Nach Angaben von Okta beginnt der Angriff mit einem Anruf. Die Opfer werden dabei auf präparierte Domains gelotst, die das Wort „passkey“ enthalten und den Eindruck erwecken sollen, ein neuer Passkey müsse registriert werden. Die dazugehörigen Seiten bilden den Microsoft-Prozess zur Passkey-Einrichtung eng nach.
Okta beschreibt die Kampagne als gezielt darauf ausgelegt, den Nutzern vorzutäuschen, sie würden gerade einen Passkey bei Microsoft einrichten, während der Angreifer im Hintergrund seinen eigenen Passkey im Microsoft-Konto des Opfers registriert. Die gefälschten Microsoft-Entra-ID-Seiten werden laut dem Unternehmen für jedes Opfer individuell aus dem Backend des Phishing-Kits angepasst.

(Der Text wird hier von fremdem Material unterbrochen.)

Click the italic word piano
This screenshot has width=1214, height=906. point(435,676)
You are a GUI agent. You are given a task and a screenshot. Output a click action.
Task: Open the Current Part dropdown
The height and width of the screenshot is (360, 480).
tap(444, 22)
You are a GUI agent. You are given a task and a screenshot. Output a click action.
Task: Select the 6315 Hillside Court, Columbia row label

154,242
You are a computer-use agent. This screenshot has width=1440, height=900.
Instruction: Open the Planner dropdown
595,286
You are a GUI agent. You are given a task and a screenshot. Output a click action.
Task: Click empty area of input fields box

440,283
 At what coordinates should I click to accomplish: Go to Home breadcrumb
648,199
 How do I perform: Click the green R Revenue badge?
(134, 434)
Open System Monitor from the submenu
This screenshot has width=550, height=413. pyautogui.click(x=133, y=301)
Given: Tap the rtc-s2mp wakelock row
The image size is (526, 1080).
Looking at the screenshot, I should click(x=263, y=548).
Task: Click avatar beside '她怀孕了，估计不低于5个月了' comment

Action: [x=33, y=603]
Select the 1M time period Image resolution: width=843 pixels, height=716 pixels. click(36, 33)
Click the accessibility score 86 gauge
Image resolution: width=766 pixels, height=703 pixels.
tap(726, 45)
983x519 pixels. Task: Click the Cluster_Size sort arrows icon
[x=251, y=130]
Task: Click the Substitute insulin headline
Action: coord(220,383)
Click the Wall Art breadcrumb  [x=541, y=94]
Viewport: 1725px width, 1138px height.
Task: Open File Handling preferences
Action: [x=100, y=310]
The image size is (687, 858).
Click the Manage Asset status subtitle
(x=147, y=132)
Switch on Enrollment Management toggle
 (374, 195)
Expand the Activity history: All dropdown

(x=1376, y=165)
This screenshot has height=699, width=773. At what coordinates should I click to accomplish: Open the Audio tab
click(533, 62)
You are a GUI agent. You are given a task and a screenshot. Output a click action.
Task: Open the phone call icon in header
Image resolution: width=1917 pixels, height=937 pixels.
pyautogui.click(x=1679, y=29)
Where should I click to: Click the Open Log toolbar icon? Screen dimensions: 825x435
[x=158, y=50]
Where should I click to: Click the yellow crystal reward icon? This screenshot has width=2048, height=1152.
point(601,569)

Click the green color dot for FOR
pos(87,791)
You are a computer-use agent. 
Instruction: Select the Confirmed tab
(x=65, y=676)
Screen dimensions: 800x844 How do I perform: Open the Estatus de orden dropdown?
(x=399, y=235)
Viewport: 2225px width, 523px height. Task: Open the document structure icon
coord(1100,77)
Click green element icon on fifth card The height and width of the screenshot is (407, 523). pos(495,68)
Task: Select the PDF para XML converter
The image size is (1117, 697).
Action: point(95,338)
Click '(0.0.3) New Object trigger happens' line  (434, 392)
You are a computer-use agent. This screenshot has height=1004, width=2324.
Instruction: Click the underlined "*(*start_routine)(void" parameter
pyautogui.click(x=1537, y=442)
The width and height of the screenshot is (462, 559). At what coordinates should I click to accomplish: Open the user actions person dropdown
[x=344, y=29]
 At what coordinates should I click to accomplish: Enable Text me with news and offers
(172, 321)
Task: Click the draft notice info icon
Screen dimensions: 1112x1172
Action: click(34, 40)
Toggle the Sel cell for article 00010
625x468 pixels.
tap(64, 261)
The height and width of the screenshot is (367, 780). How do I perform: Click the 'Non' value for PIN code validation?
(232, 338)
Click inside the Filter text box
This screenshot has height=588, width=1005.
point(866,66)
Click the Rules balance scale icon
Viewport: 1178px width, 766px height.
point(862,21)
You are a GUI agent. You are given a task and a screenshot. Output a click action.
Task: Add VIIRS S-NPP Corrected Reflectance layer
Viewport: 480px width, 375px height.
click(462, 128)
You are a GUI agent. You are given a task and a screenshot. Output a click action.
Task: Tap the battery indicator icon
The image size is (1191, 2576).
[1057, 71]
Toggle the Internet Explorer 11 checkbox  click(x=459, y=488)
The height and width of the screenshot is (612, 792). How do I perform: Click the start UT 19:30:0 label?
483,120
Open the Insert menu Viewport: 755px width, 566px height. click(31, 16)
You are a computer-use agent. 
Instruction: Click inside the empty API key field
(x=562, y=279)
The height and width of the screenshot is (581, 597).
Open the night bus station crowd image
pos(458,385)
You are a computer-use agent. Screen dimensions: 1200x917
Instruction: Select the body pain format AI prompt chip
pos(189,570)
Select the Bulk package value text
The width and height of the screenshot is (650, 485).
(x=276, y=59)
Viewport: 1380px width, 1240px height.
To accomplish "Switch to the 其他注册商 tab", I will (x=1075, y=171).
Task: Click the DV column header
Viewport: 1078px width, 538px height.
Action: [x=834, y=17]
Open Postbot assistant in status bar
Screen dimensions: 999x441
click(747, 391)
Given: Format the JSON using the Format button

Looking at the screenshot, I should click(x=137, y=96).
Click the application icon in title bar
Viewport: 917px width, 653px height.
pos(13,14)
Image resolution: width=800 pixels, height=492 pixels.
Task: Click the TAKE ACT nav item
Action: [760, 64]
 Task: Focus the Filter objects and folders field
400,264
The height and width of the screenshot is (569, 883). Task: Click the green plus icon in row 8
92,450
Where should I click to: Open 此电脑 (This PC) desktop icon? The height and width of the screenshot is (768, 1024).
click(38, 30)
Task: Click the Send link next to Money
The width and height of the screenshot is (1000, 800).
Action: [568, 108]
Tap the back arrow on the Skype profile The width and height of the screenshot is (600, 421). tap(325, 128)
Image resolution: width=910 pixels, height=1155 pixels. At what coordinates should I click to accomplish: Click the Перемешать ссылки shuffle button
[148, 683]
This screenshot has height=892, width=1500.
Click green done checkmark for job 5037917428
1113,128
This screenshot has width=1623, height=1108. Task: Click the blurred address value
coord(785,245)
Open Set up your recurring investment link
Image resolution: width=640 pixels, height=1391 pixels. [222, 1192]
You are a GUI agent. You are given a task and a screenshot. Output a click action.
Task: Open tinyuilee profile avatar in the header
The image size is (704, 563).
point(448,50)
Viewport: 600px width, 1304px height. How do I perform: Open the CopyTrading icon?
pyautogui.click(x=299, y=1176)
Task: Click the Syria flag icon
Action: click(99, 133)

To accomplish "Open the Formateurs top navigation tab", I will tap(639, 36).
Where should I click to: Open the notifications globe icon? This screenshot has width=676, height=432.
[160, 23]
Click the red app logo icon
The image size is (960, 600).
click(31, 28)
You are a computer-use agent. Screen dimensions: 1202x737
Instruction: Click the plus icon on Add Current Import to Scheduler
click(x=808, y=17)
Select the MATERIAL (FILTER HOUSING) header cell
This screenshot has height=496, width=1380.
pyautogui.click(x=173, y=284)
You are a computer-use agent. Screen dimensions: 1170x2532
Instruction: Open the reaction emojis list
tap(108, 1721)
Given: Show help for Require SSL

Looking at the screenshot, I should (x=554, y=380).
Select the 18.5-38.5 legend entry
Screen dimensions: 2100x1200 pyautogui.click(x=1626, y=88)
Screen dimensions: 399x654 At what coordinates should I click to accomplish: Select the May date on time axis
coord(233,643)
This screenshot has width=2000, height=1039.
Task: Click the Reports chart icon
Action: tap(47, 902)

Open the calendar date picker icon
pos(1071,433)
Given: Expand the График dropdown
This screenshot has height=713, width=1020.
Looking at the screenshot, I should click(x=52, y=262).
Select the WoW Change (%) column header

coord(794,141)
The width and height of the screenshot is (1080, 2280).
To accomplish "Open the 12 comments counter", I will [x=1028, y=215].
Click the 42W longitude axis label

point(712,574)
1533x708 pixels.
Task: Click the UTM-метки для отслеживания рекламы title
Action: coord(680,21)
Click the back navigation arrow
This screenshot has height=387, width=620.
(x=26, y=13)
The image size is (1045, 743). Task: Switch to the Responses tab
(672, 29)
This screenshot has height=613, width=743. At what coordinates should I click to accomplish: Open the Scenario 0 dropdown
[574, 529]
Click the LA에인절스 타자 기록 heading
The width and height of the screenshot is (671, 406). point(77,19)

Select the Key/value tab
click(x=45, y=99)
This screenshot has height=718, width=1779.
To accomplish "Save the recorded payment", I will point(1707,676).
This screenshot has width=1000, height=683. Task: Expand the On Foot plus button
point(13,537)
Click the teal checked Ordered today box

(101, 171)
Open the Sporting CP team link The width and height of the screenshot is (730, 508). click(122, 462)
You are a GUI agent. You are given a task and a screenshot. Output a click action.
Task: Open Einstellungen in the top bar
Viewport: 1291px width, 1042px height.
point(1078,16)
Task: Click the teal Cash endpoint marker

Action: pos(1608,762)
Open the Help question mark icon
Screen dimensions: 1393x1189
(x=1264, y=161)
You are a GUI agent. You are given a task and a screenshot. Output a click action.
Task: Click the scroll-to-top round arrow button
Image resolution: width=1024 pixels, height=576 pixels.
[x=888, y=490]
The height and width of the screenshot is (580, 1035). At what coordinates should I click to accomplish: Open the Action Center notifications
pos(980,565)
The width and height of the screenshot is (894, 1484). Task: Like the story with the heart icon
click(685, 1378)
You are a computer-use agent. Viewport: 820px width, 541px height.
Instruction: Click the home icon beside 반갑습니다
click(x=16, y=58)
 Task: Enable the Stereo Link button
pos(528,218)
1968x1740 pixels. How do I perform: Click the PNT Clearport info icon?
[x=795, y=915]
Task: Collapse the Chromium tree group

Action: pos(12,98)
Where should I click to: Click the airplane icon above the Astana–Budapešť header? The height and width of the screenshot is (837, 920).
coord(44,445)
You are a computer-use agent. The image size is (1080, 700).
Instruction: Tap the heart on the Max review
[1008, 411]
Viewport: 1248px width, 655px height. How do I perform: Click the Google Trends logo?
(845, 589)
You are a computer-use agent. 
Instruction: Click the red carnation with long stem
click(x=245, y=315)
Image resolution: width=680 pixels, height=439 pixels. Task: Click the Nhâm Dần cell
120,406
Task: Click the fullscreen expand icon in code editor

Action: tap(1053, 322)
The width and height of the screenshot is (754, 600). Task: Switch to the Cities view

Dabei nutzen sie legitimes Branding und laden Inhalte über Microsofts Content-Delivery-Network.
Technisch unterscheidet sich das Werkzeug von vielen anderen Phishing-Kits. Es handelt sich laut Okta um ein bedienergesteuertes PHP-Panel, das Zugangsdaten, MFA-Tokens und Sitzungstokens nicht automatisiert einsammelt. Stattdessen führt ein Operator das Opfer nahezu in Echtzeit durch mehrere Anmeldeschritte und passt Inhalte sowie Benachrichtigungen während der Sitzung an die jeweils geforderte Multi-Faktor-Authentifizierung an.
Im Ablauf der Angriffe prüfen die Phishing-Seiten zunächst, ob Analysemechanismen aktiv sind. Danach fordern sie einen Benutzernamen an, ohne an einen föderierten Identitätsanbieter weiterzuleiten, und verlangen anschließend das Passwort. Okta geht davon aus, dass der Operator dieses Passwort unmittelbar nutzt, um sich parallel im Konto des Opfers anzumelden.
Anschließend sieht das Opfer eine Verarbeitungsseite, während der Operator laut Okta wahrscheinlich prüft, welche MFA-Methode für das Konto aktiviert ist. Danach wird dem Opfer je nach Fall eine passende Oberfläche präsentiert, etwa für SMS-Einmalcodes, TOTP oder Push-MFA. Im nächsten Schritt folgt entsprechend der Lockgeschichte eine Seite zur Passkey-Registrierung. Dort sollen Nutzer einen Wiederherstellungsschlüssel aus einer Liste von BIP-39-Phrasen speichern, die unter Kontrolle des Angreifers stehen. Danach werden sie aufgefordert, das letzte Wort der Seed-Phrase zu bestätigen.
Gerade dieser Teil nutzt nach Einschätzung von Okta aus, dass viele Nutzer mit Passkey-Verfahren noch wenig vertraut sind. Bei einer echten Passkey-Registrierung würde typischerweise ein Systemdialog erscheinen, um einen Passkey auf dem eigenen Gerät zu registrieren. Die in diesem Kit verwendeten Seiten ahmen diesen Vorgang laut Okta lediglich nach, ohne tatsächlich auf dem Gerät des Nutzers einen Passkey einzurichten.
Eine direkte Funktion der BIP-39-Seed-Phrasen in Microsoft Entra sieht Okta nicht. Das Unternehmen hält es für möglich, dass dieser Schritt als Ablenkung dient, während im Hintergrund bereits ein vom Angreifer kontrollierter Passkey im Konto hinterlegt wird. Hinzu kommt: Immer wenn ein Nutzer bei Microsoft einen Passkey registriert, erhält der Inhaber des kompromittierten Kontos laut Okta eine legitime Microsoft-E-Mail über die neue Registrierung. Da der Passkey im Angriff direkt bei Microsoft durch den Angreifer angelegt werde, könne dieser ihn zudem so benennen, dass die Bezeichnung für das Opfer harmlos wirkt.